According to the “2013 Women, Money & Power Study,” 57% of women said they both “have more earning power than ever before” and also “handle major investment decisions and retirement planning.” More than half (55%) noted they take the lead in suggesting new investing or retirement ideas, and 60% said they are responsible for handling tax preparation and planning.
Despite this confidence, the study also found women have concerns about their financial future. Although 60% of women said they are the primary breadwinner in their household and more than half (54%) of respondents describe themselves as the “household CFO”, nearly half of women (49%) sometimes fear becoming a financial burden to their families as they grow older. More than one-quarter (27%) of those earning more than $200,000 per year have this fear.
In addition to concerns about becoming a financial burden, a majority of women still have significant concerns about retirement planning and their level of preparedness for retirement. When asked what key issues will have the greatest effect on their retirement outlook, “lack of adequate retirement savings” was the highest ranked by 43% of women, besting other economic concerns such as “the future of Social Security,” “rising health care costs,” “unemployment,” and “tax changes.” Similarly, retirement is also the worry that keeps most women up at night. Second only to loss of spouse/significant other, “running out of money in retirement” is a worry that keeps 57% of women up at night and is the number one worry for single and divorced women.
Overall, the study found the financial crisis of 2008 to 2009 was a major driver of behavioral change. Seven in ten women (68%) said they increased their financial involvement since the crisis, particularly women ages 45 to 54 (72%) and widows (75%). Yet, despite the increased involvement after 2008, 43% of women said they do not feel any smarter about how to manage their money than before the crash. That feeling was shared by 36% of women with the highest income (household income of $200,000 or more).
More than 90% of women agreed that women need to be significantly more involved in financial planning than in the past, with the highest response (96%) coming from divorced women. Sixty-seven percent of women said that becoming more knowledgeable and involved in managing their finances has improved the quality of their life, with the highest response (71%) coming from single women.
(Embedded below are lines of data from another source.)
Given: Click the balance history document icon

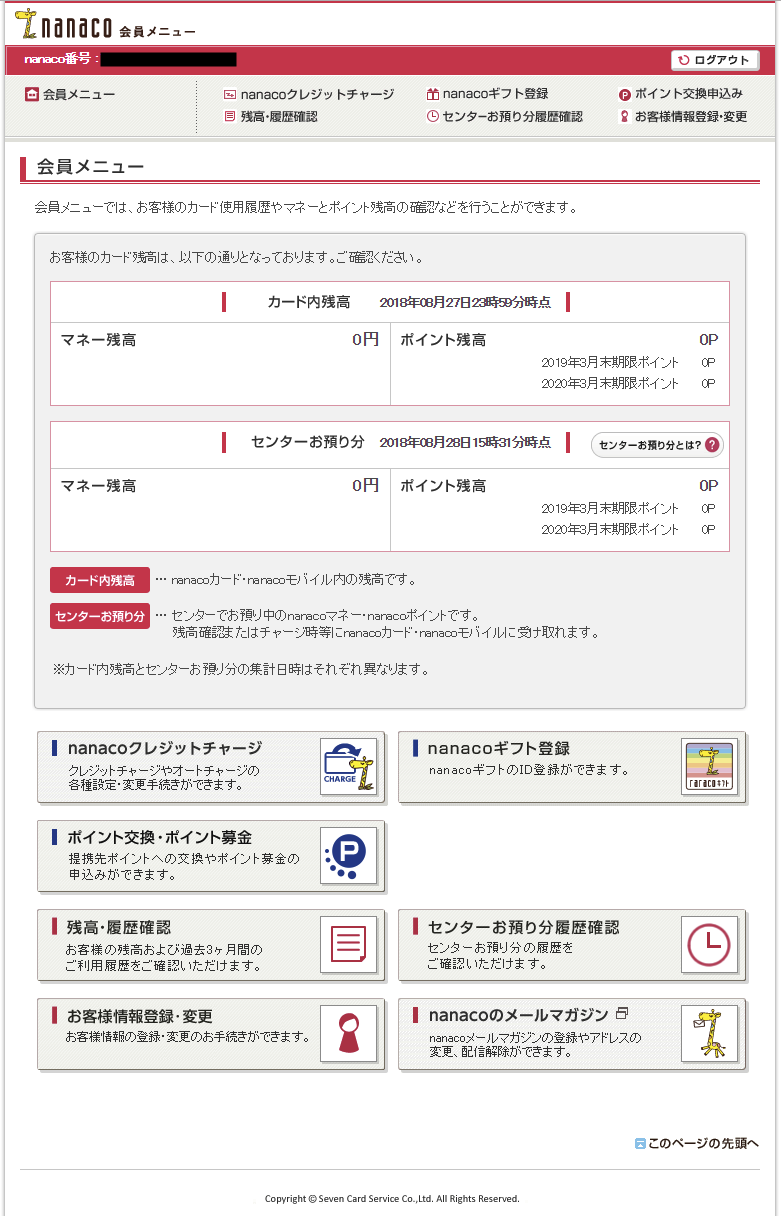Looking at the screenshot, I should (349, 945).
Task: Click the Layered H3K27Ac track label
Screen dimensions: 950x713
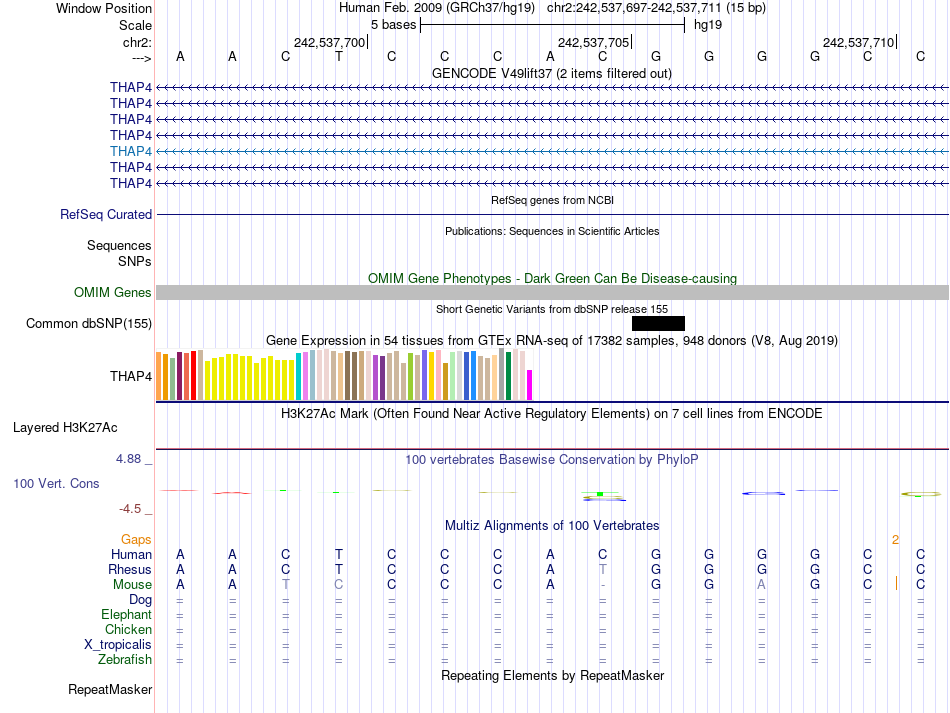Action: tap(65, 427)
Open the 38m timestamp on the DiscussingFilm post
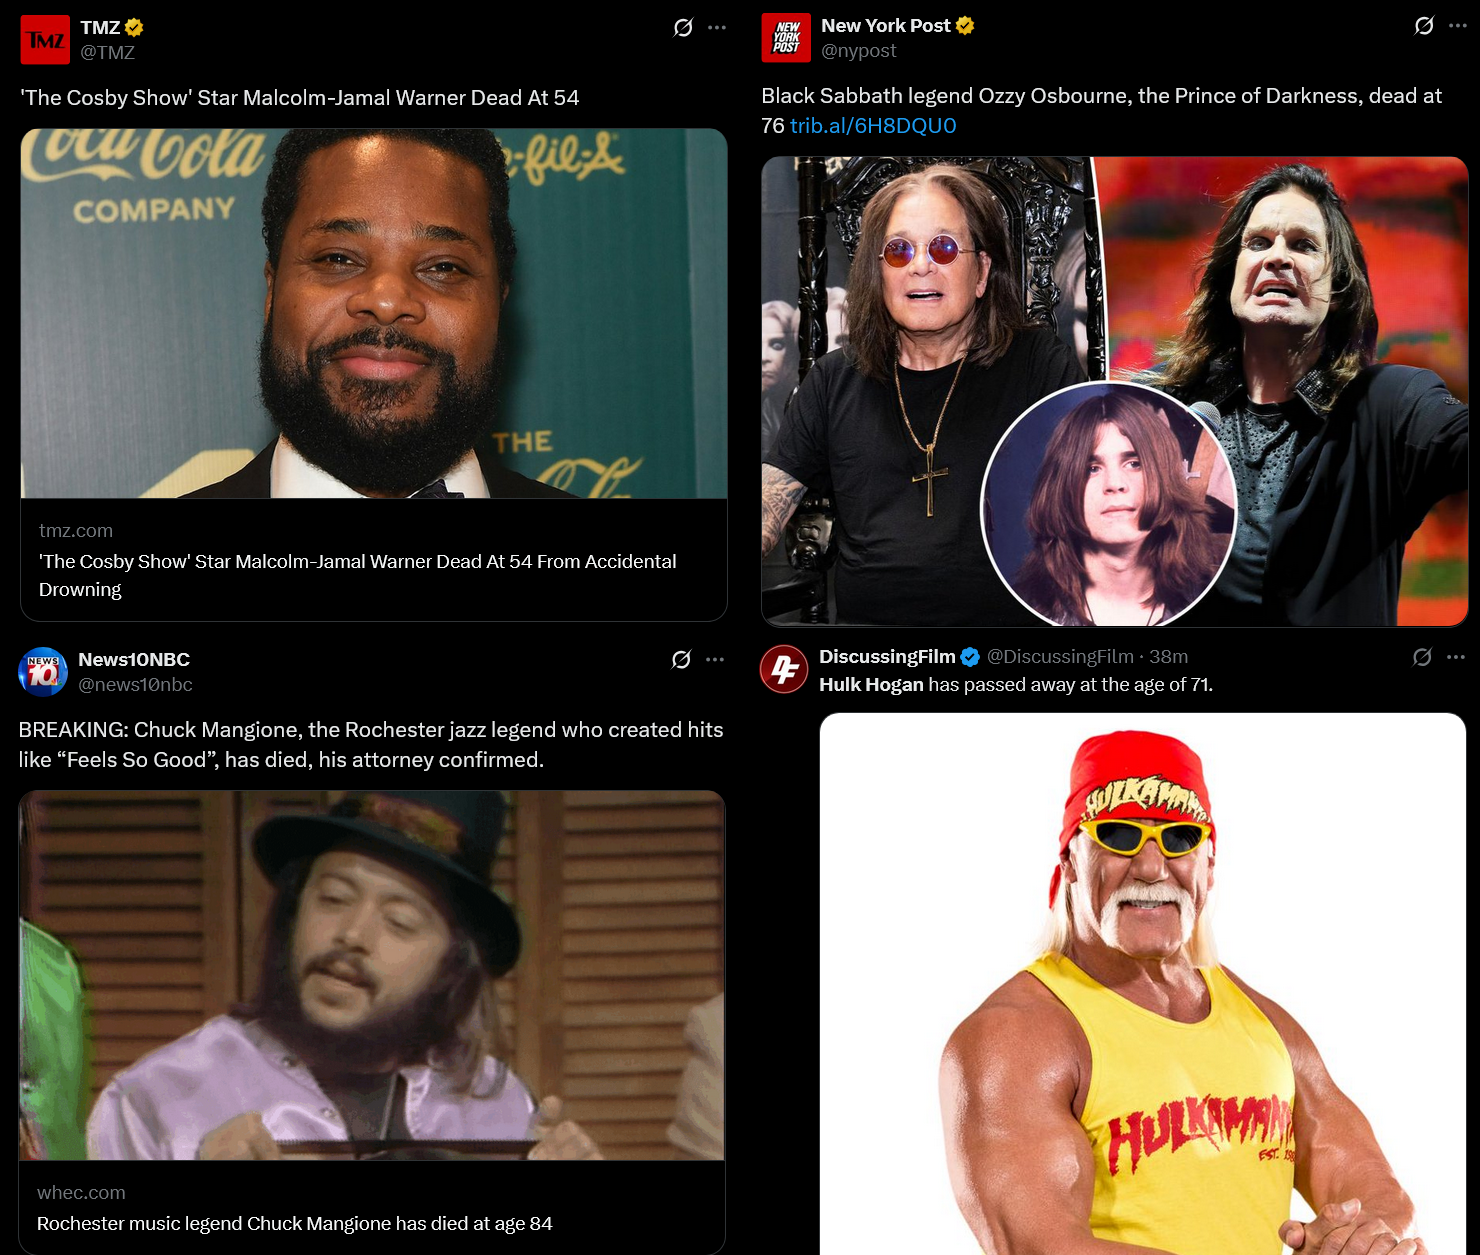The height and width of the screenshot is (1255, 1480). pyautogui.click(x=1168, y=657)
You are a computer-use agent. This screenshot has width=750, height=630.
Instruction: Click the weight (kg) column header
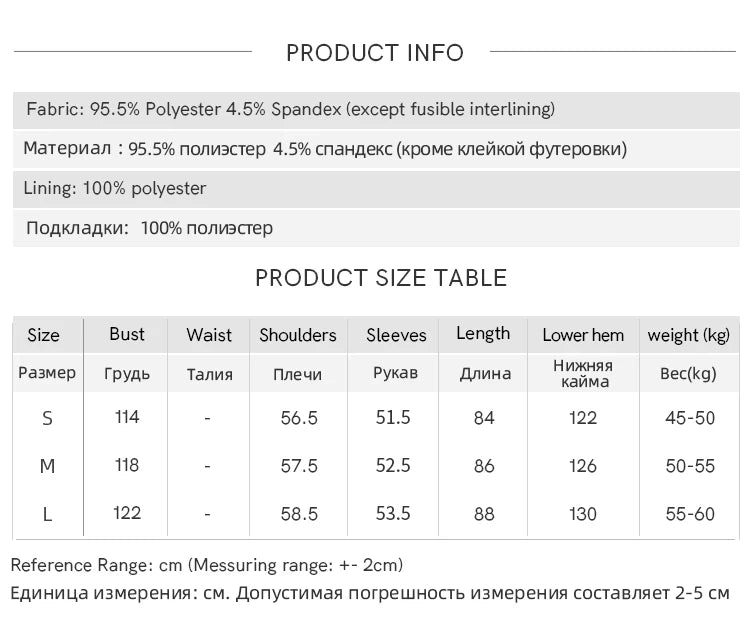689,335
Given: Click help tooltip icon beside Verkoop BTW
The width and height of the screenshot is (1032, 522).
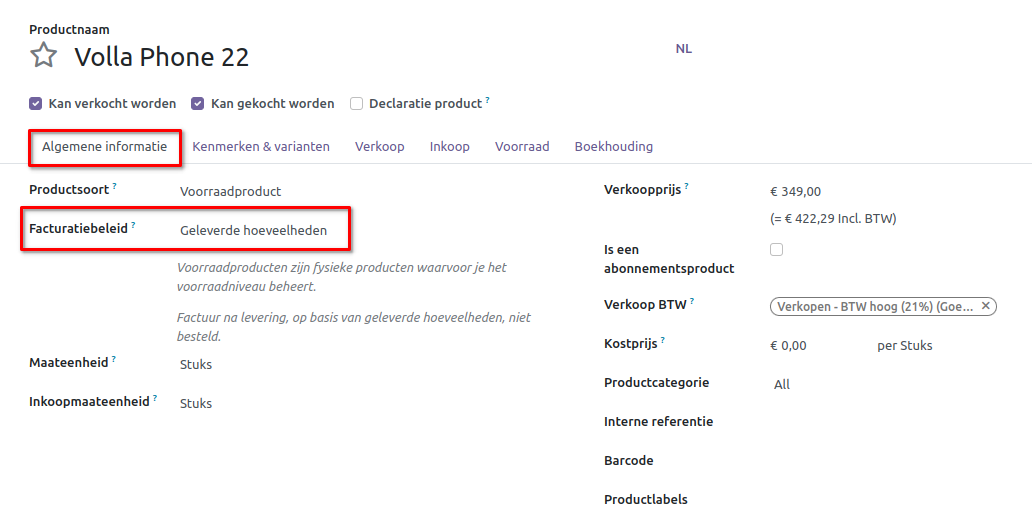Looking at the screenshot, I should tap(691, 301).
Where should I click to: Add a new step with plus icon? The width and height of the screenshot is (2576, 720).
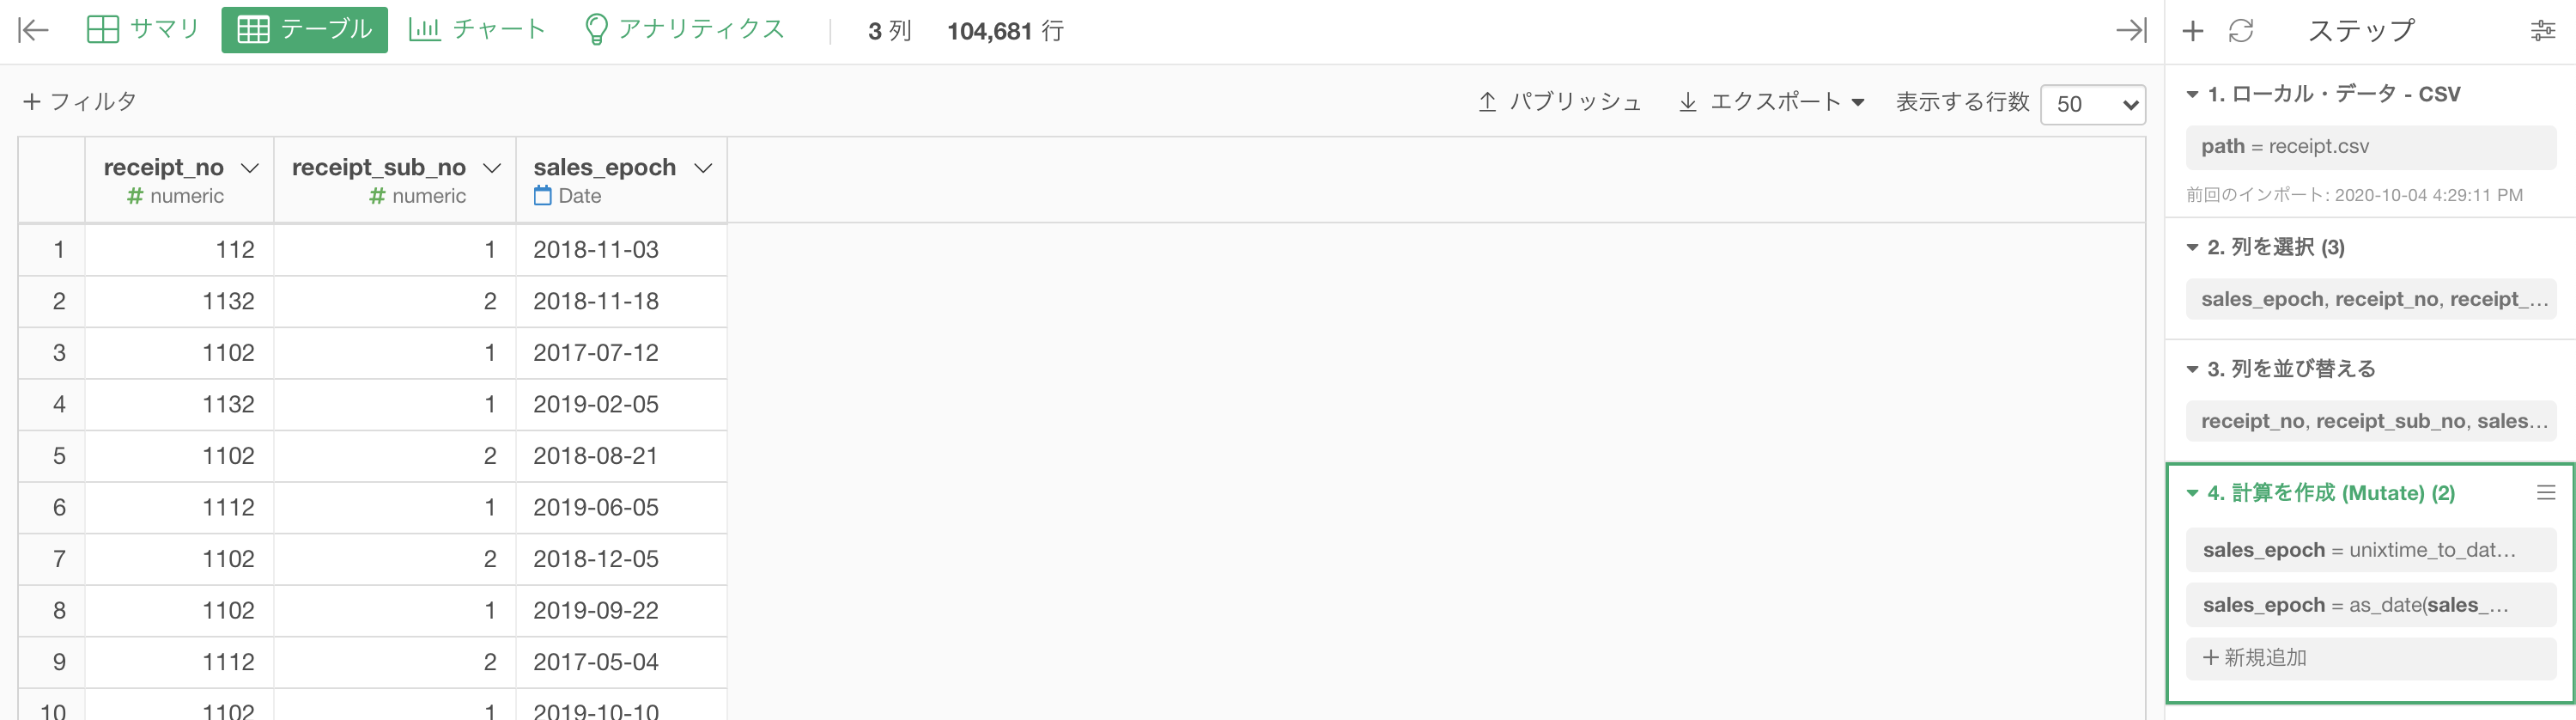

“Allianz Life is dedicated to the mission of achieving financial literacy and independence for every American, so we’re especially keen to design solutions that are relevant, responsive, and sensitive to helping women accomplish greater financial security,” said Allianz Life Vice President of Consumer Insights Katie Libbe.The study was conducted with more than 2,200 women, ages 25 to 75, with a minimum household income of $30,000 a year.